Handball: Spielberichte vom letzten Heimspieltag 19.12.2015 dieses Jahr

Perfekt lief es heute für die Handballjugend, für die 1.Herren leider nicht so.

 

 

D1 Mädels

Die weibliche D gewinnt gegen Rade 17:12. Eine Durchwachsene Mannschaftsleistung aber verdient und ungefährdet.

 

Verbandsliga C Mädels gegen SV Schermbeck

Die Vorzeichen zu diesem Spiel standen nicht gut, das Hinspiel wurde noch mit 21:15 verloren. Dennoch hatten sich die Mädels etwas vorgenommen. Schnell lagen wir 3 Tore zurück, gegen die im Schnitt ein Jahr älteren hatten unser kleinen so ihre Mühe. Aber die Auszeit in Minute 15 von Trainer Lars gab neuen Mut.
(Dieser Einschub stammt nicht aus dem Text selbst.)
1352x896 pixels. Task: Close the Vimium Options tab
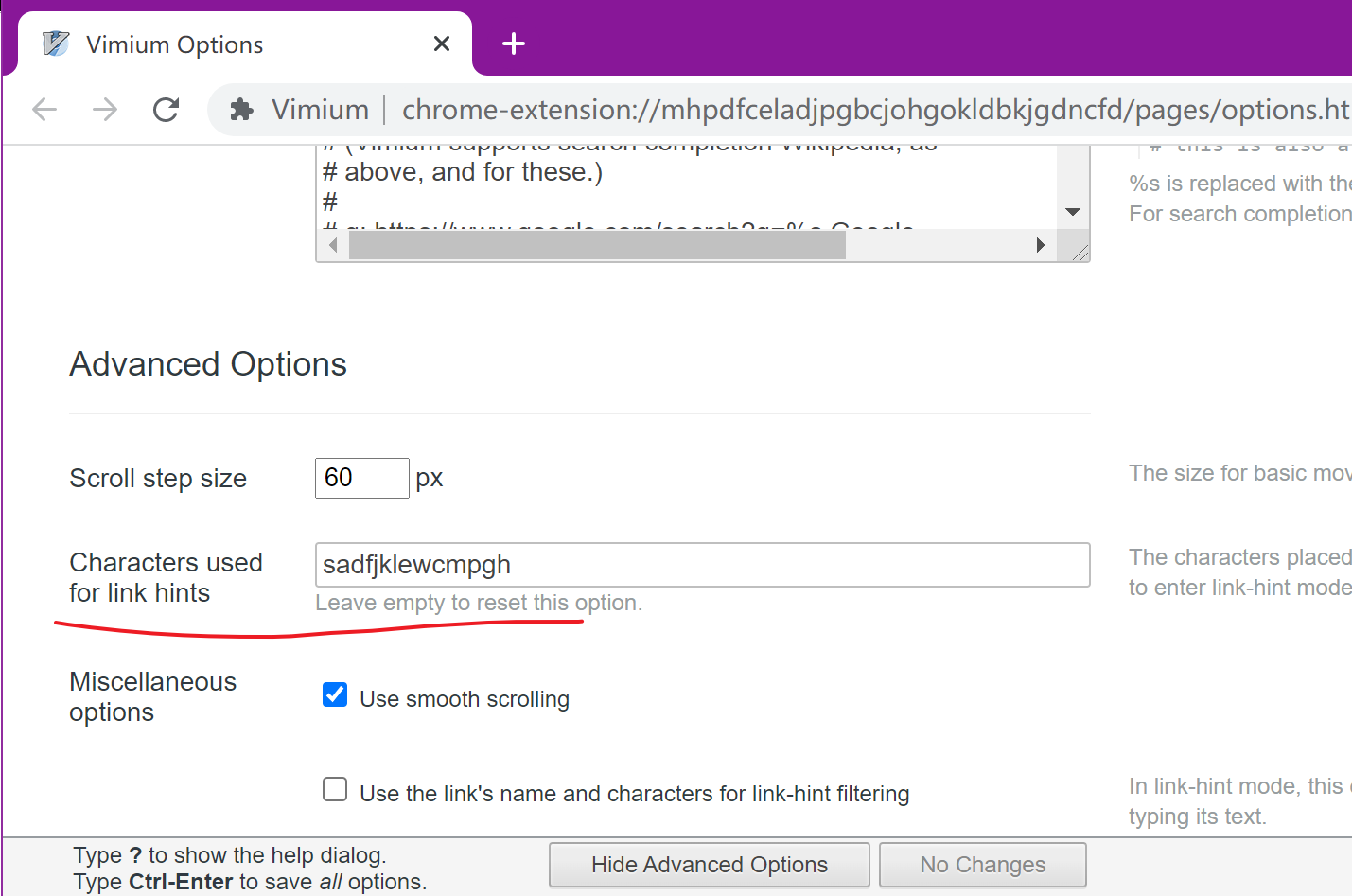(x=441, y=43)
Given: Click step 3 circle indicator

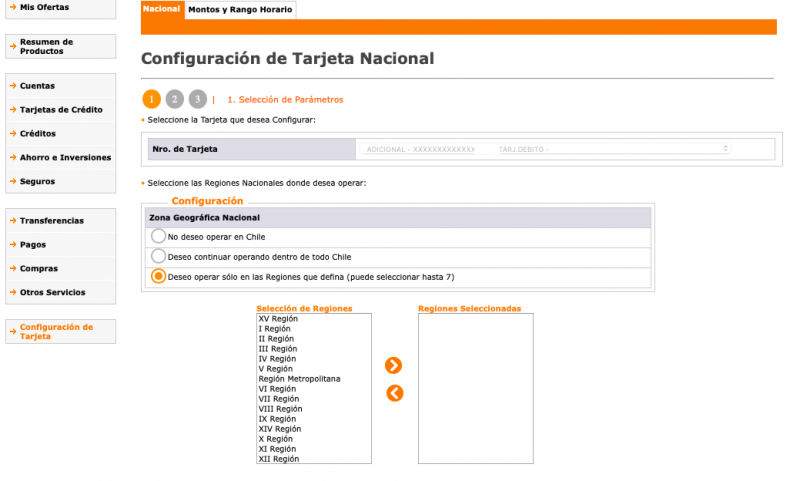Looking at the screenshot, I should click(197, 99).
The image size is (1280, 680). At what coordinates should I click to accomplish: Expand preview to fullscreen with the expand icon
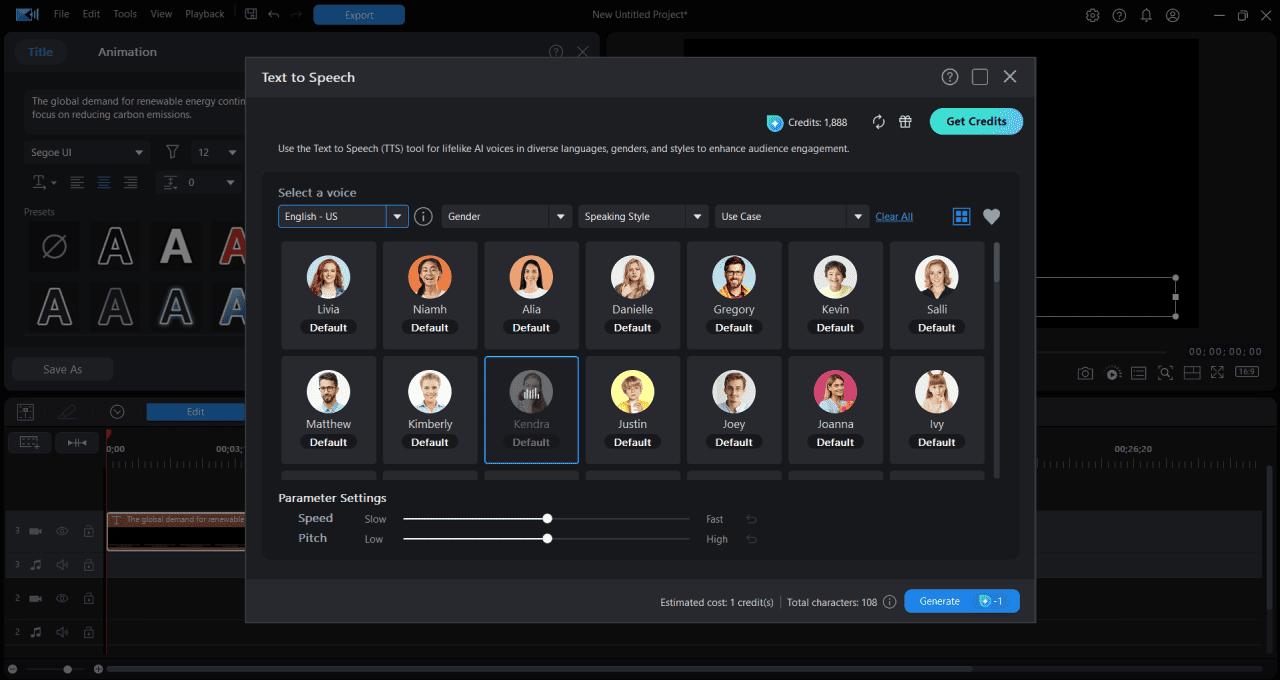click(x=1217, y=372)
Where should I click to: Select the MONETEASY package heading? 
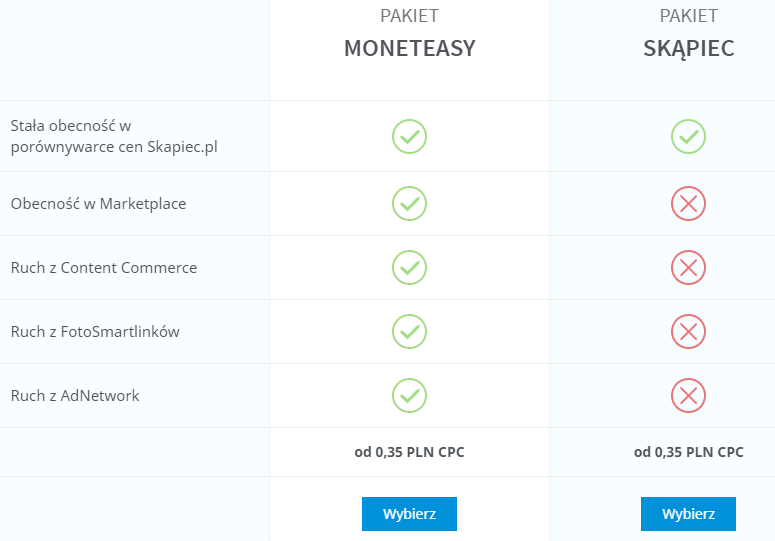pos(409,48)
So konnten die Mädels bis zur Halbzeit noch einen 10:11 Rückstand rausholen.

In Halbzeit zwei ging es munter weiter hin und her, keine der Mannschaften konnte sich groß absetzen, wir zogen immer wieder nach. Als es dann 2 Minuten vor Schluss 21:20 stand, nahm Lars noch mal eine Auszeit. Danach fiel nur noch ein Tor, nämlich das Siegtor zum 22:20 Endstand.

 

Verbandsliga B1 Mädels gegen HG Kaarst/Büttgen

Mit Kaarst/Büttgen hatten wir in der Hinrunde ein unglückliches Unentschieden (23:23) hinnehmen müssen. Das sollte heute anders laufen. Wir konnten mit schnellem Spiel und schönen Toren von außen zwar nicht richtig wegziehen, so stand es zur Halbzeit nur 6:5.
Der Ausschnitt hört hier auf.